The comparison I presented above is not entirely fair; perhaps a more direct comparison would be machine code compared to a movie. One reason a “high” level language can give us the impression of small program size is that pieces can be reused in the form of functions (or other abstraction utilities your language presents). This provides programs with something akin to a dictionary compression algorithm up front while still allowing humans to operate on this compressed form. In addition, a program written in language A gets all of the language A semantics for free without having to write them down every time. Taking the global view of a program + language + compiler provides us with a more direct comparison to a movie. Go read about Komolgorov complexity if you’re interested in this view of incorporating all moving pieces into the analysis of information content.
But what about if our program never gets compiled and is instead interpreted? This is perhaps in a different way a more direct comparison to a movie. A movie is a program which your movie player interprets. An interpreted language again gets to “hide” (reuse) information in the form of implementation details. Again, we should consider the interpreter + language + OS even to ensure we capture all information in our analysis, but a movie will probably come in as the heavyweight in this fight.
When viewed as a program being executed by your movie player, a video is a very predictable program. We can very easily predict what it does in each frame (barring codec details). However, even the smallest of programs can be unpredictable and the only way to determine their behavior is to try running them and hope it finishes. How can it be that we can make less judgments about a smaller ball of information and be very confident about a huge ball of information?
In some ways, this does seem to make sense. A movie is a fully determined program and it takes a lot of information to encode its every move. Whereas the programs we tend to care about haven’t been run with those arguments you just passed it before. It has to do the work of computation to determine what its every move is, like a curried movie.

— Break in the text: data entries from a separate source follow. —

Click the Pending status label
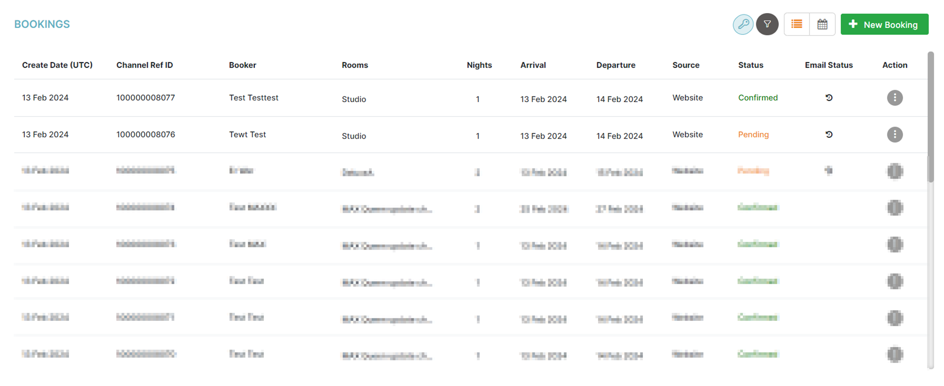Screen dimensions: 944x386 point(753,135)
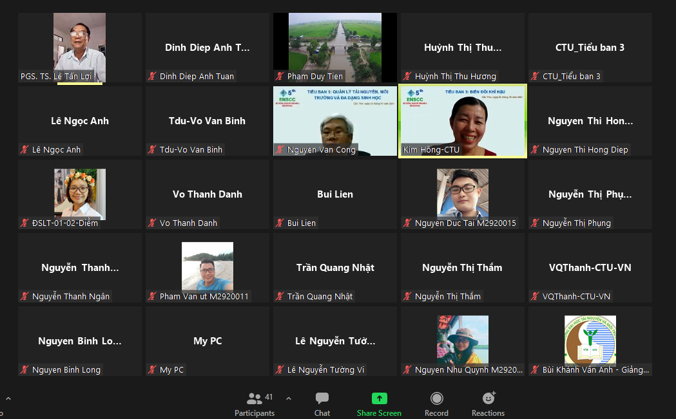Toggle mute indicator for Lê Ngọc Anh

tap(24, 150)
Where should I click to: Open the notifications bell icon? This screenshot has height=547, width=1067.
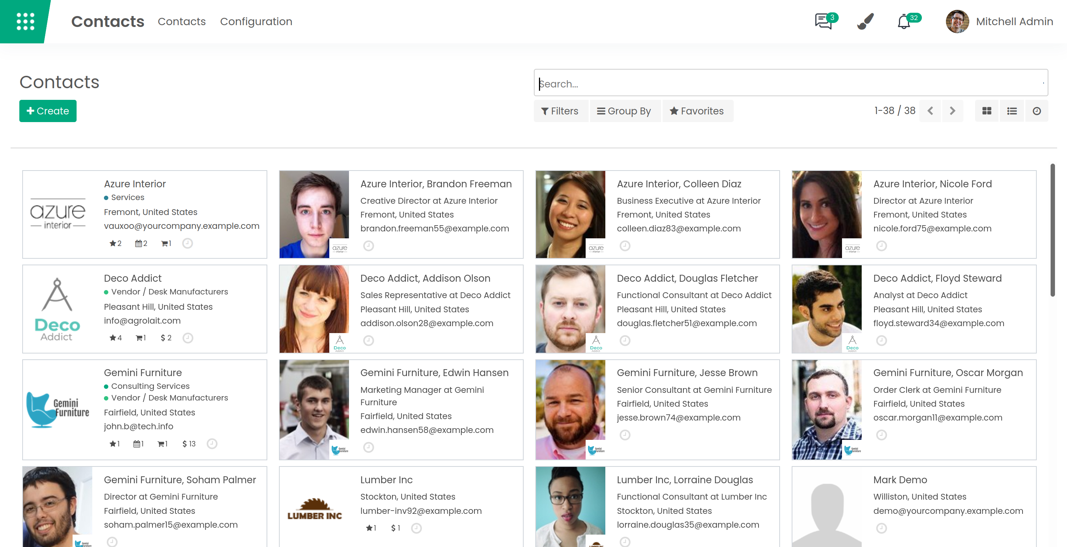point(904,22)
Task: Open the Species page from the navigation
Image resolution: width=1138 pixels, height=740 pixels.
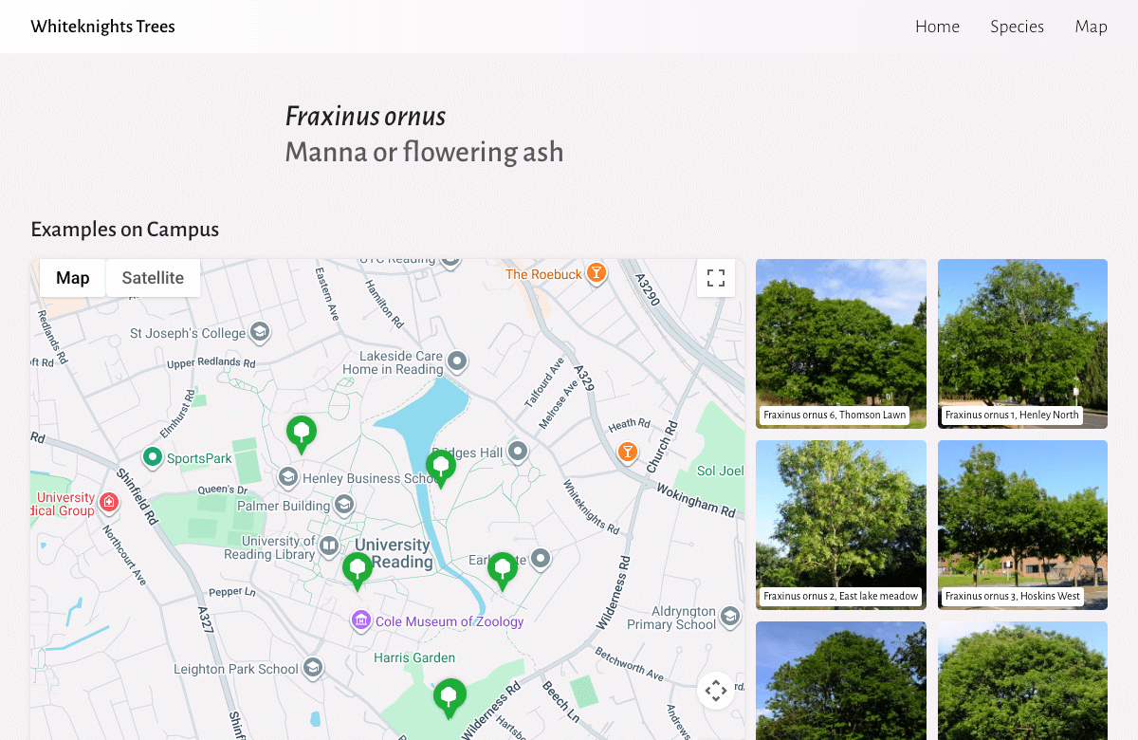Action: [x=1017, y=27]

(Perhaps a large piece which is being left out is the information encoded in the hardware being used to execute a program?)
Should our programs be larger?
This has been on my mind lately while thinking about how we can be more sure of what our programs will do. Types add information to a program’s information content which gives additional guarantees as to how it will behave. Dependent types extend these guarantees to a larger class while also increasing the complexity of the information added (is this trade-off of guarantee vs information linear?). In order to be confident with how our programs behave, how much more information do we need? This question is not really concerned with how much information a programmer might have to add because, for example, type inference adds guarantees whilst providing a means of compressing the information necessary to consume (as a user). Type inference is only the tip of what we may need as humans to be able to neatly view a program which contains far more information than current programs do. I say this with great enthusiasm and not with hesitation and screaming of “but how will I use Emacs to program like that?!?”.
Programs are greatly under-specified today. This is fine when you don’t know or don’t care what it does in the other cases, but we have no smooth way of transitioning programs to higher levels of specificity when we do care. This means we need places to stick more information. Programming languages need places to put more information - lots more! I do not care if that information contributes to human proofs, machine proofs, run-time checks, linters, or whatever, but it needs to be machine consumable (ie. comments don’t count) and it should be first class in the language. The existence of the word “debugging” is an existence proof of the information debt we face as programmers. The lack of information causes us to go chasing after where the problem might be when we should know who (which piece of code, not which coworker) to blame much more readily.
So I say: Bring on the gigabyte sized programs!!!